Local Government, Planning and Environment, Property, Public Law and Judicial Review

David Foley v The County Council of the City and County of Cardiff [2020] EWHC 2182 (Admin)

In a judgment handed down today the High Court has dismissed a challenge to the compulsory purchase of a house in Cardiff that had been vacant and in a state of disrepair since 1994. The claimant owner of the property had suffered from depression and anxiety for many years and been unable to repair the property and bring it back into use. In 2009 the local authority first expressed concerns about the state of the property to the owner and over the following years sought to encourage him to return it to a habitable condition. Unfortunately, attempts by the owner to obtain funding (which depended in part on him obtaining planning permission for a proposed conversion to flats) came to nothing and by the time the compulsory purchase order (CPO) was made in 2019 the property was still empty and uninhabitable.
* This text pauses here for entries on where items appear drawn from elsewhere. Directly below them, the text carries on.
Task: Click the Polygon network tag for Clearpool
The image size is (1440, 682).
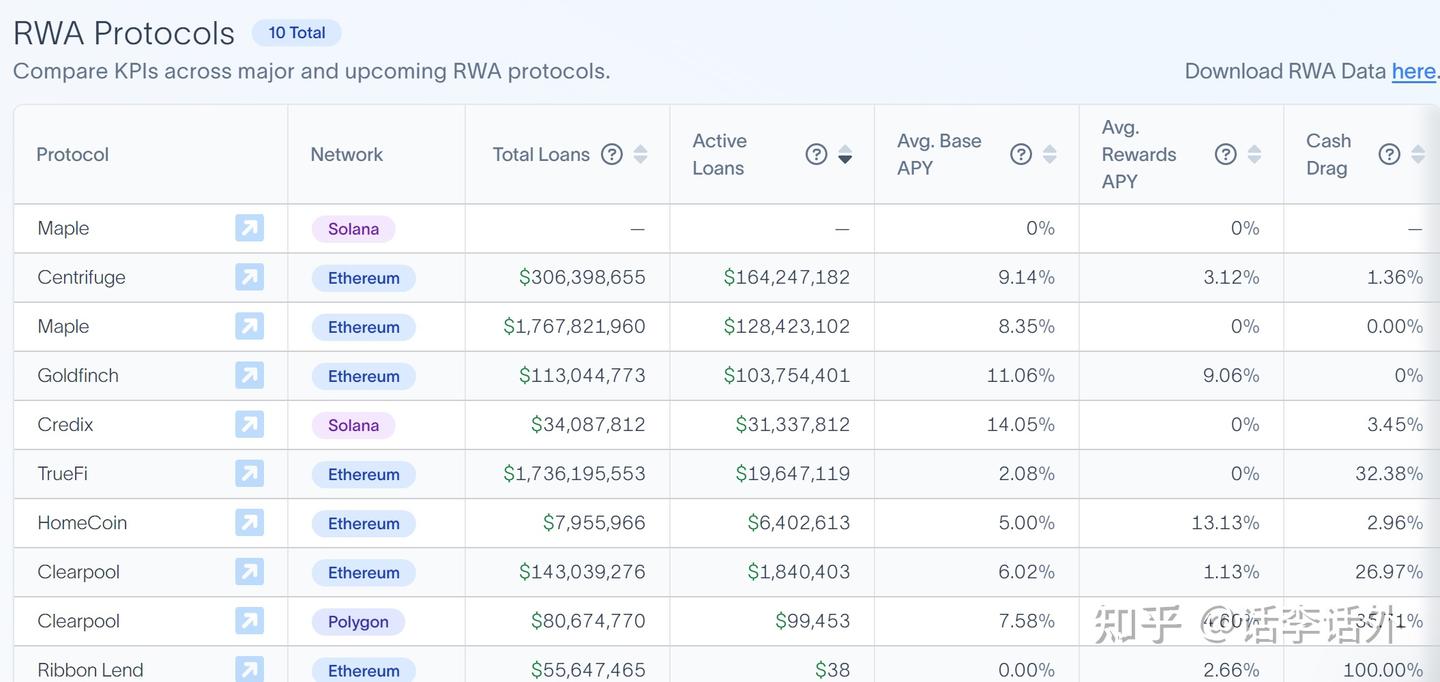Action: 358,621
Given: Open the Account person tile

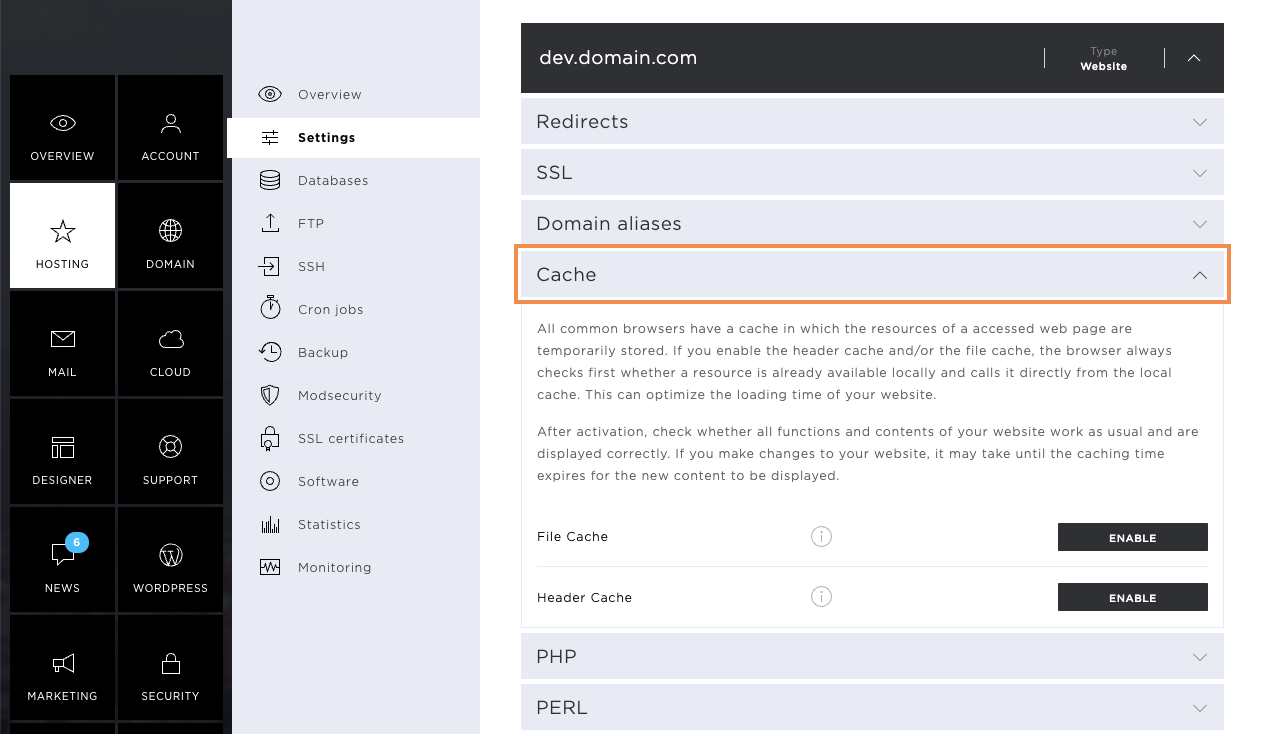Looking at the screenshot, I should pyautogui.click(x=170, y=128).
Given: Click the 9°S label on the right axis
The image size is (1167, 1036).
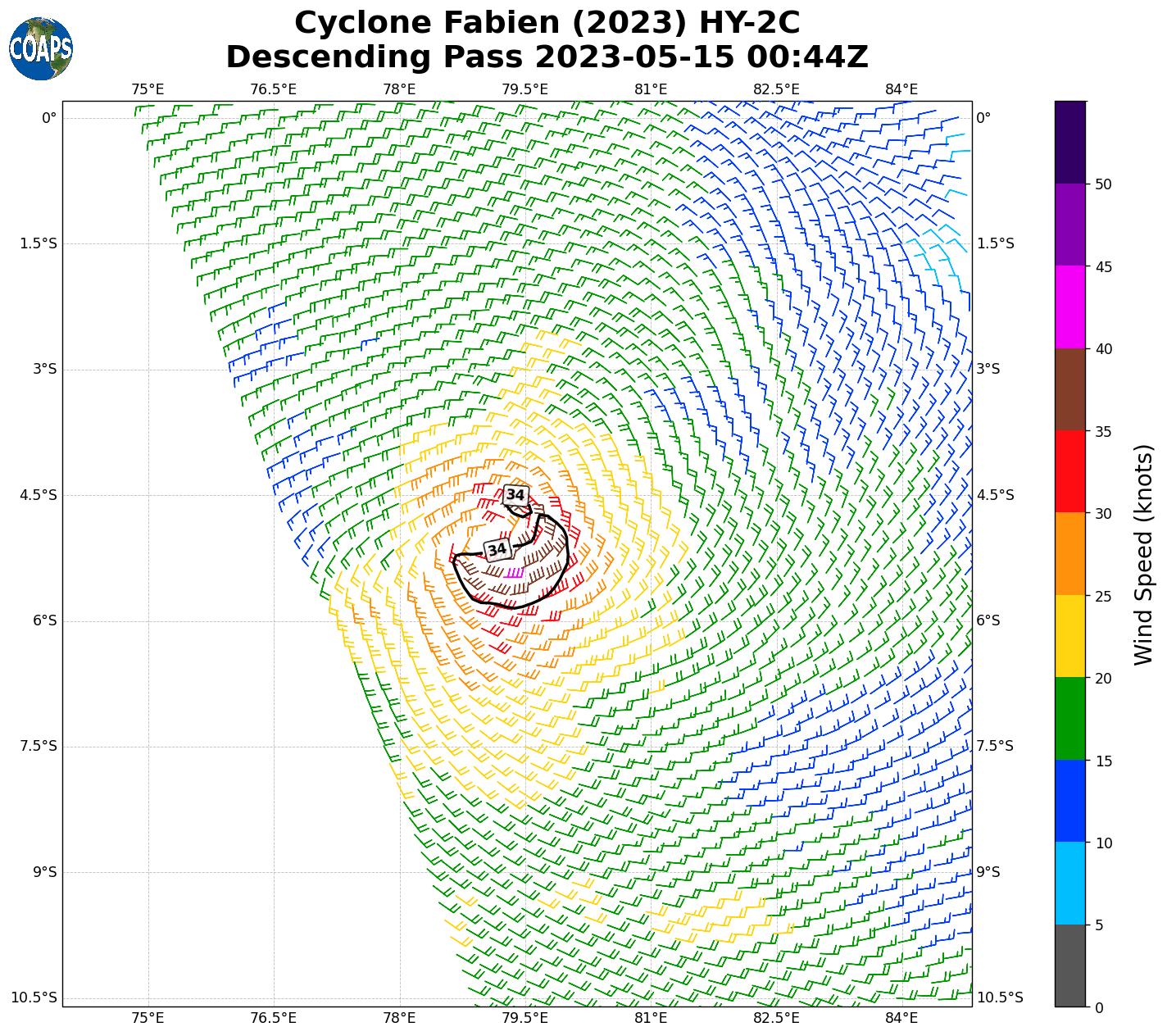Looking at the screenshot, I should click(988, 872).
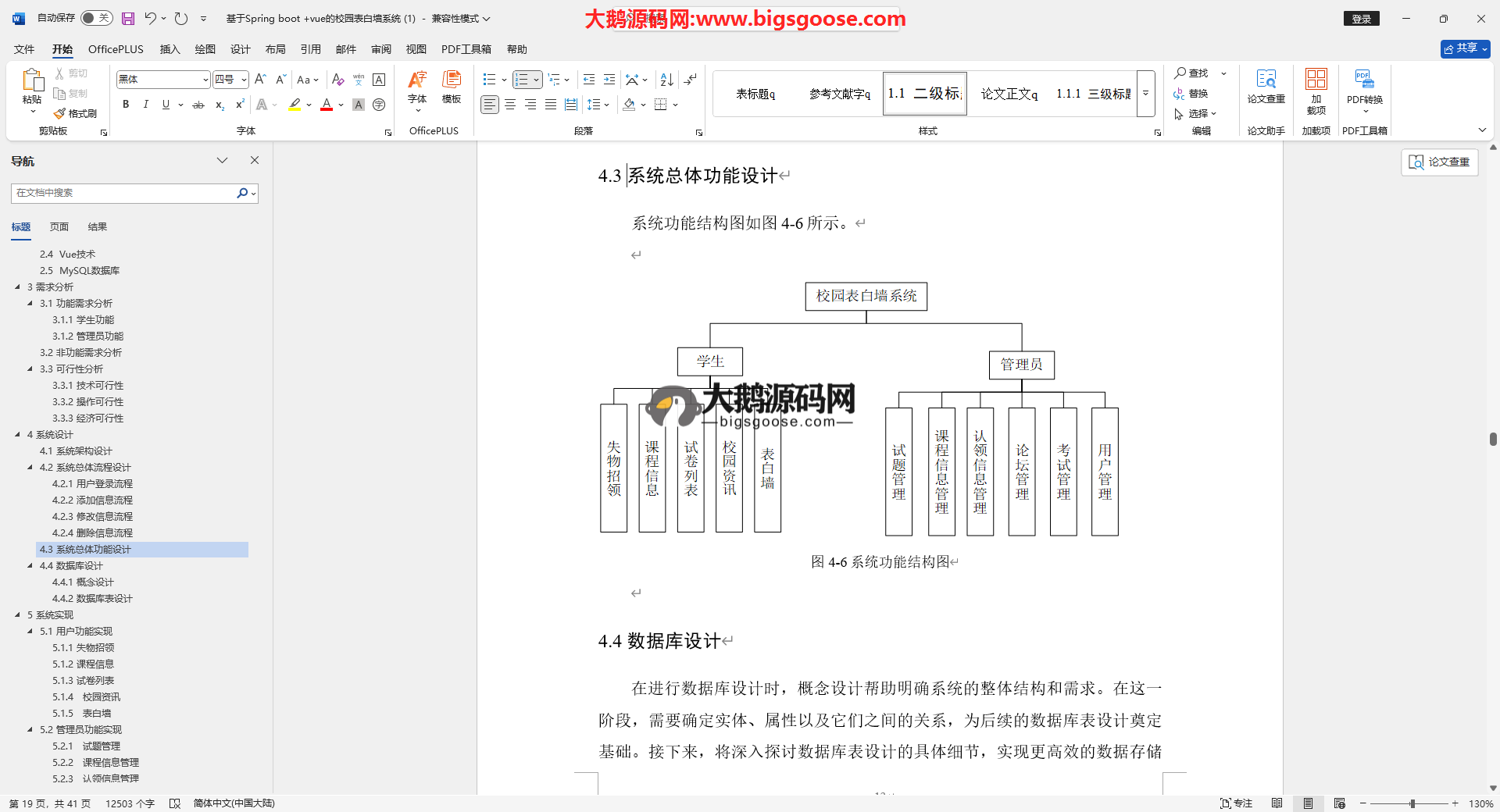The height and width of the screenshot is (812, 1500).
Task: Click the 共享 share button
Action: click(x=1465, y=48)
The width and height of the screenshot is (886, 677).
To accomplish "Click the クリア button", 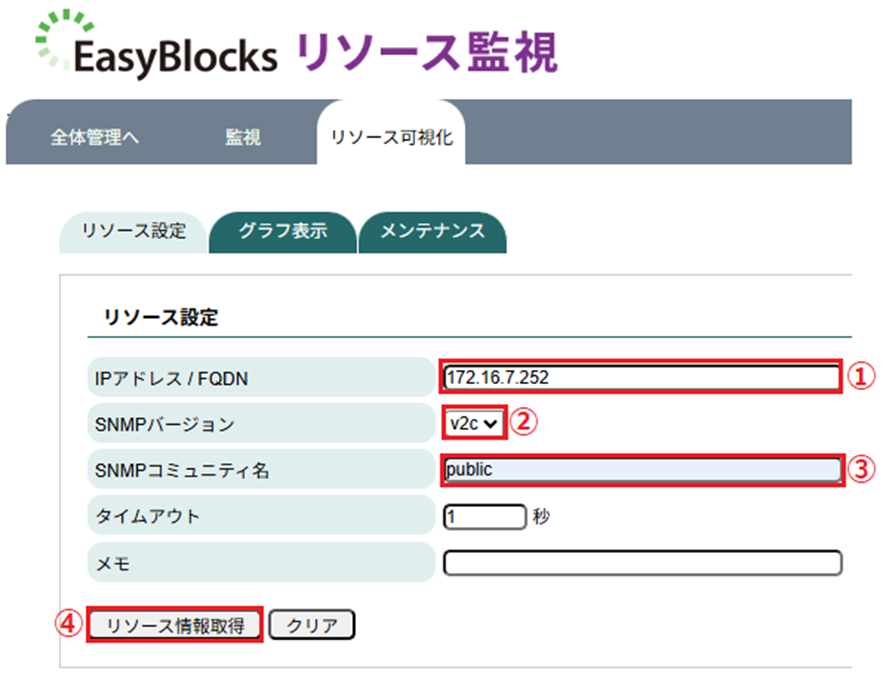I will pyautogui.click(x=312, y=626).
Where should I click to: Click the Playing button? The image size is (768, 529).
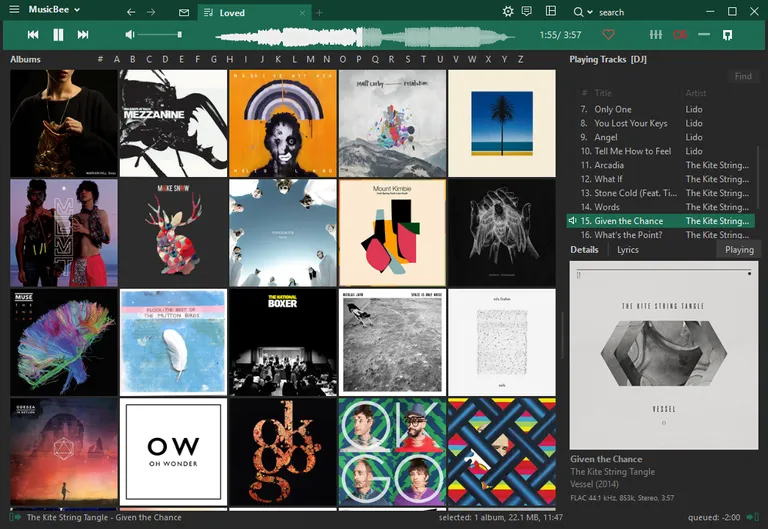tap(739, 250)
The owner challenged the CPO on the grounds that the council had failed to pay sufficient regard to his disability and to make reasonable adjustments to the CPO process. Unreasonableness and a breach of the owner’s Convention rights under Article 1, Protocol 1 were also alleged.

HHJ Jarman QC (sitting as a Deputy High Court Judge) dismissed all the grounds of challenge, holding that although no formal equality impact assessment had been carried out, the officers of the Council were aware of the owner’s disability and had given it due regard in their dealings with him, making reasonable adjustments in the process. The Council had tried to help the owner obtain funding for his intended conversion works, and an attempt to secure repairs to the property through the service of an improvement notice had largely failed. Given the high need for housing in Cardiff and the length of time the property had been vacant and out of repair, there was a compelling case in the public interest for its compulsory acquisition.

Robin Green acted for the defendant Council.